Infostealers were the most common type of malware in attachments sent in a Covid-themed email in the first half of the year.
According to Finnish cybersecurity company F-Secure, 33% of malware sent between January and June were infostealers, which are designed to steal sensitive and confidential information, such as passwords.
This can be done by logging keystrokes, making screenshots and observing network activity. Sometimes this can be combined with ransomware so that the criminal can keep a copy of the data even after the victim has paid for it to be decrypted.
F-Secure said that 38% of the infostealer coronavirus attachments it tracked contained LokiBot, a password and information-stealing malware that first emerged in 2015.
Another 37% of infostealers were Formbook malware, which has been advertised for sale on hacking forums since 2016 and logs internet activity.
These were delivered via Covid-themed emails with subject headings such as “Government Response to Coronavirus Covid-19”.
Infostealers: Capitalising on Covid fears
Cybercriminals are known to capitalise on the latest trends and the use of coronavirus-themed attacks has been well documented.

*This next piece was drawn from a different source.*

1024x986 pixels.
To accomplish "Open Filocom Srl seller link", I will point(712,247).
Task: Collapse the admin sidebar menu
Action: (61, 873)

According to F-Secure’s ‘Attack Landscape H1 2020 report’, malicious emails often used localised news hooks to lure victims. In January, for example, F-Secure observed an Emotet campaign in Japan that promptly followed the country’s first confirmed case. The email purported to be from a Japanese health authority giving coronavirus information.
Emails were not just aimed at spreading malware. Those without attachments tended to be scams, selling dubious products such as fake vaccines. These scams reached their peak between March and April, and were on a downward trajectory until June, the end period of the report.
Email remained the frontrunner for distributing malware, accounting for 51% of attack methods. Manual installs and second-stage payloads were the second most common distribution method, at 35%.
Covid-19 is not the only theme employed by criminal hackers. In June, F-Secure observed a “short stint” of malicious emails taking advantage of interest in the Black Lives Matter movement. The emails sought to infect victims with Trickbot malware, a trojan designed to access online bank accounts.
Coronavirus-related phishing emails were rife during the first half of the year, with finance the most targeted sector during the period and Facebook the most impersonated company.
“Cybercriminals don’t have many operational constraints, so they can quickly respond to breaking events and incorporate them into their campaigns,” said Calvin Gan, a manager with F-Secure’s Tactical Defense Unit. “The earliest days of the Covid-19 outbreak left a lot of people confused or worried, and attackers predictably tried to prey on their anxieties.
“Spotting malicious emails isn’t typically a priority for busy employees, which is why attackers frequently attempt to trick them into compromising organisations.”